→ Written problem:
Rewrite the items from the first line through the line that contains "from [451, 241]", replacing "specified" with "given" and changing nothing else. Leave the pictures out of your answer.

[Excerpt from a dataset]
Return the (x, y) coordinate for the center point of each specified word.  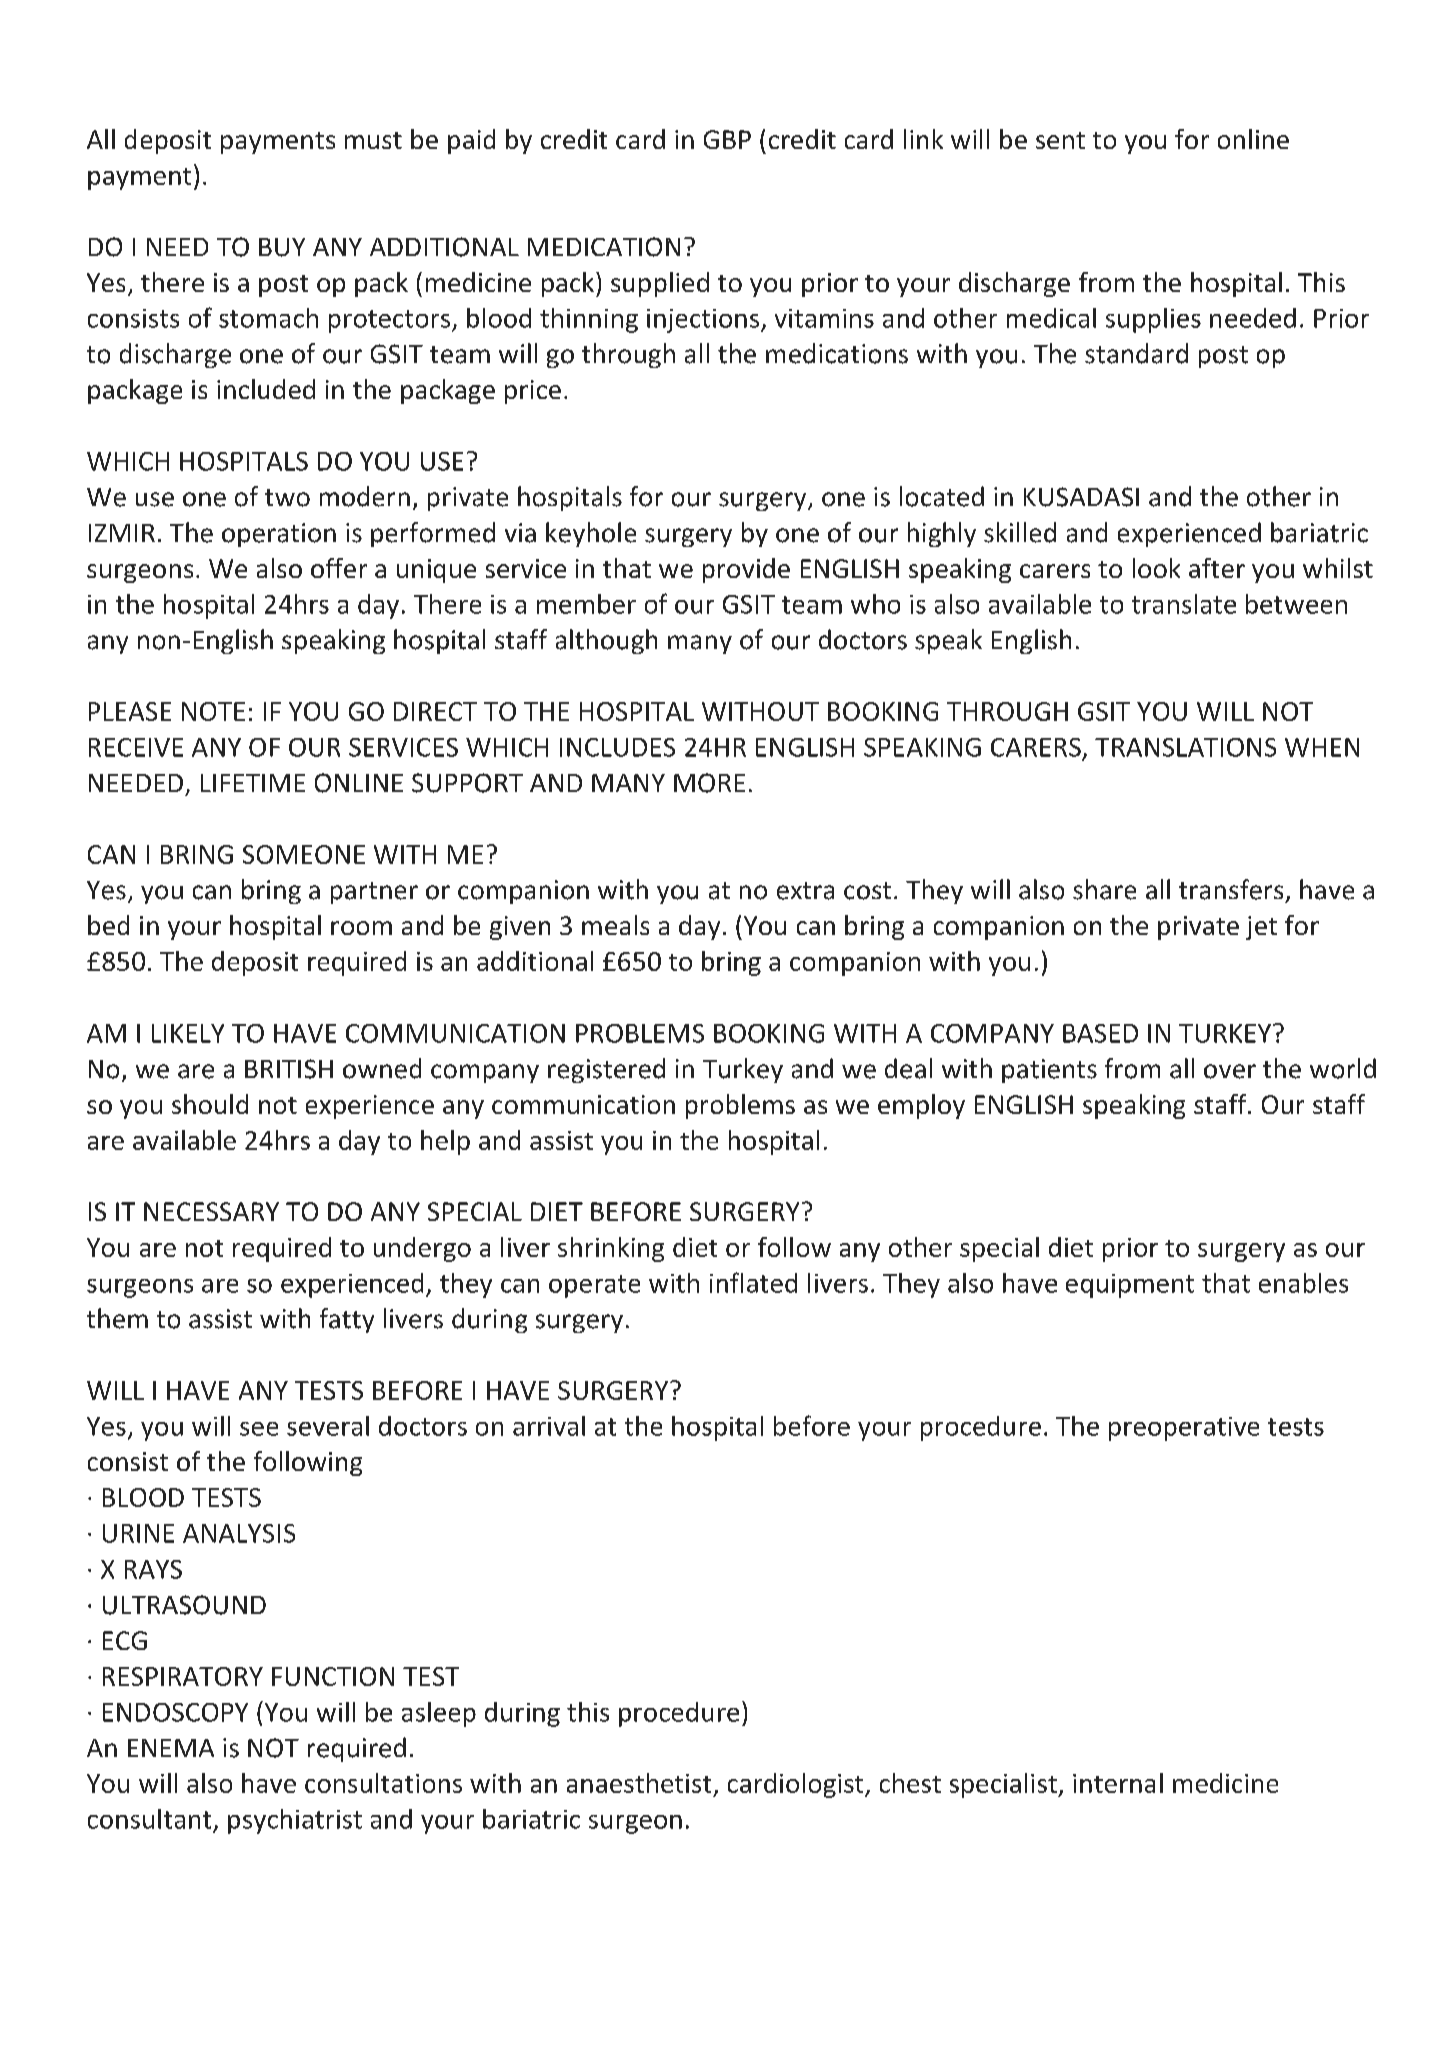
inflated (753, 1282)
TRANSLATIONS (1185, 747)
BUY (282, 247)
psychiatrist (295, 1821)
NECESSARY (211, 1211)
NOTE (213, 711)
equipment (1130, 1286)
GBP (727, 139)
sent (1060, 140)
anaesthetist (639, 1783)
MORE (709, 783)
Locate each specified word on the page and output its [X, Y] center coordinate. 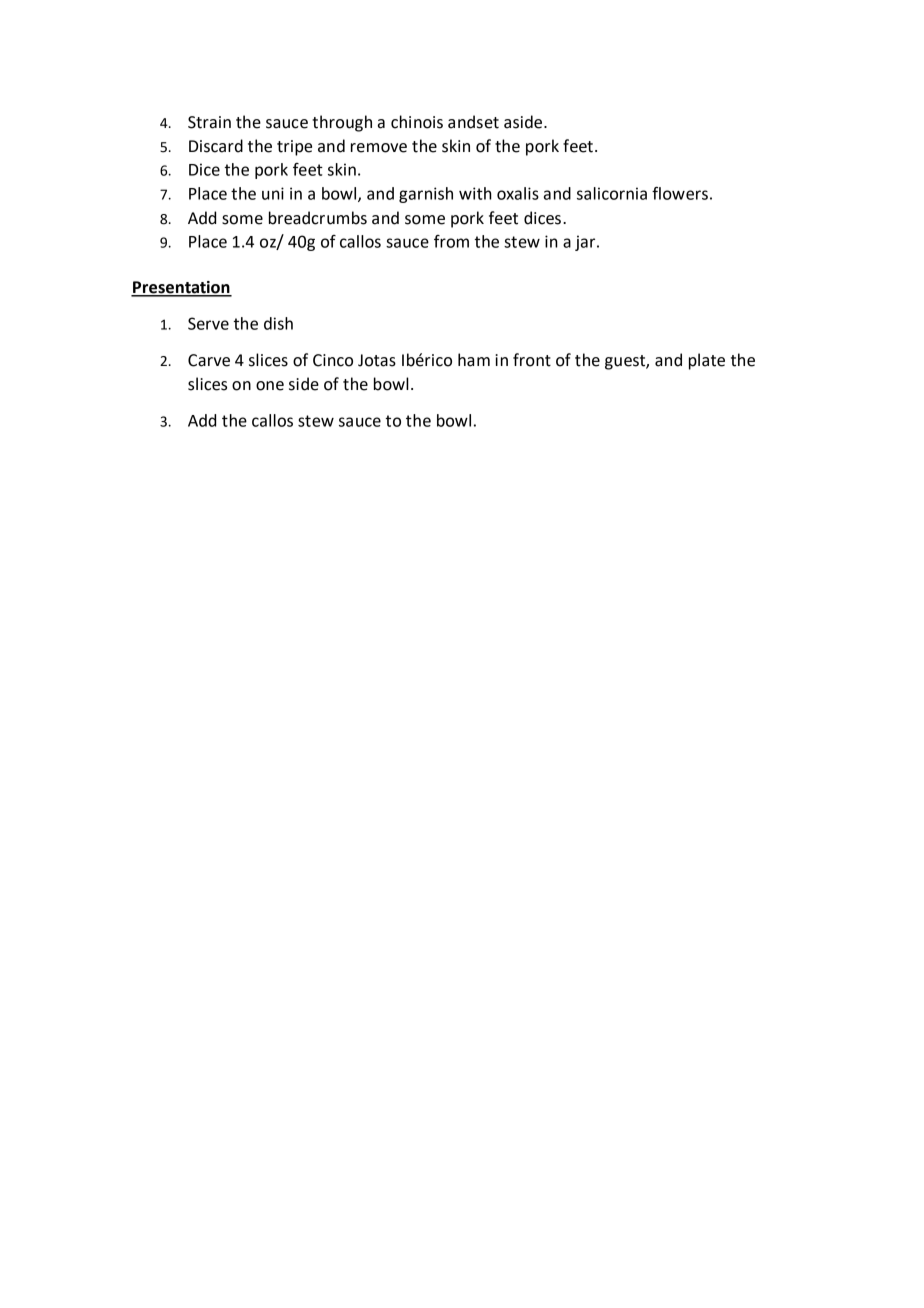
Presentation [181, 288]
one [270, 386]
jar [586, 243]
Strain [209, 122]
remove [379, 148]
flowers [680, 193]
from [451, 241]
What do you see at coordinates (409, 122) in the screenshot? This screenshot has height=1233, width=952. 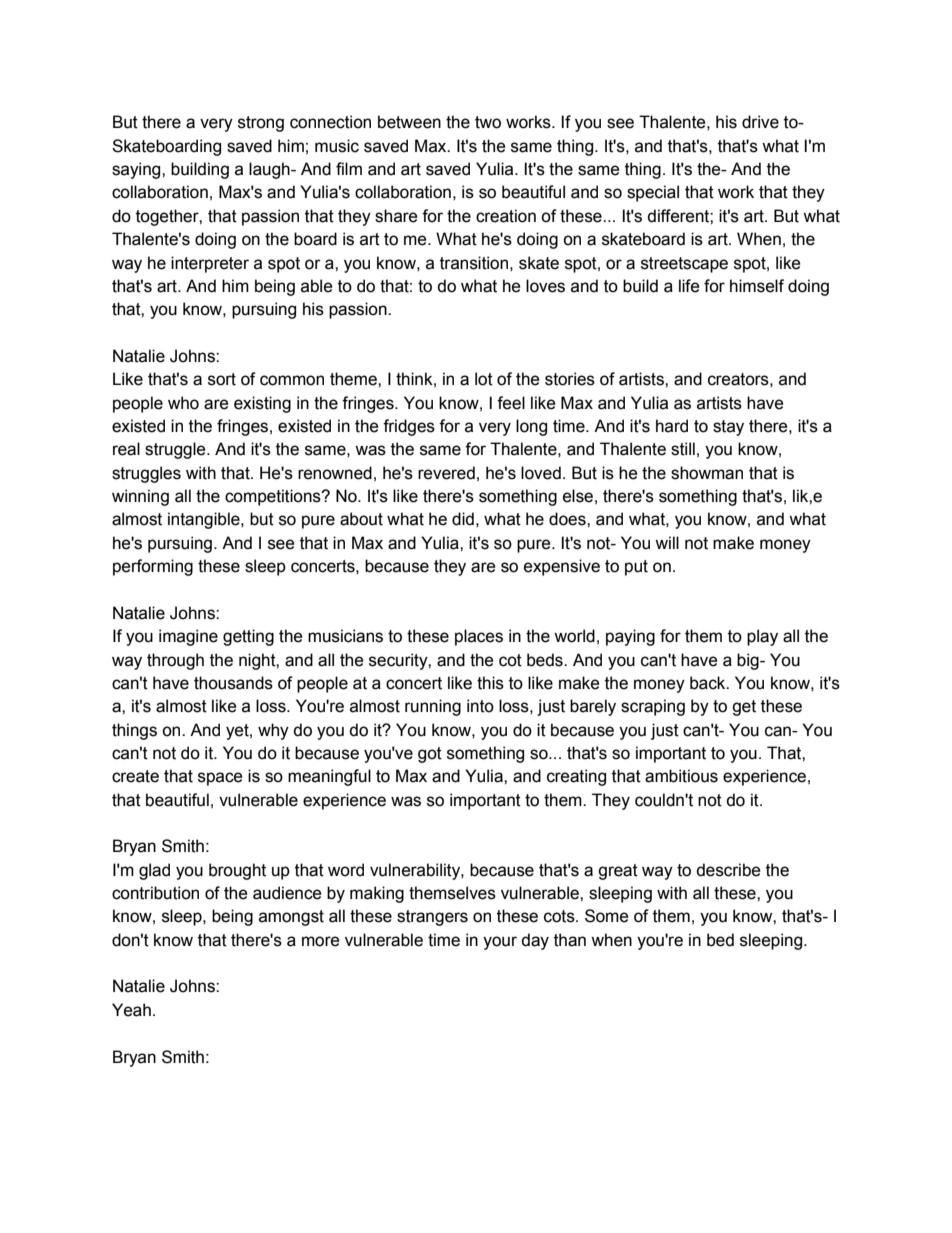 I see `between` at bounding box center [409, 122].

→ Reply to the task:
Return the (x, y) coordinate for the center point of each given word.  
inflated (753, 1282)
TRANSLATIONS (1185, 747)
BUY (282, 247)
psychiatrist (295, 1821)
NECESSARY (211, 1211)
NOTE (213, 711)
equipment (1130, 1286)
GBP (727, 139)
sent (1060, 140)
anaesthetist (639, 1783)
MORE (709, 783)
Locate each given word on the page and output its [X, Y] center coordinate. 
Presentation [181, 288]
one [270, 386]
jar [586, 243]
Strain [209, 122]
remove [379, 148]
flowers [680, 193]
from [451, 241]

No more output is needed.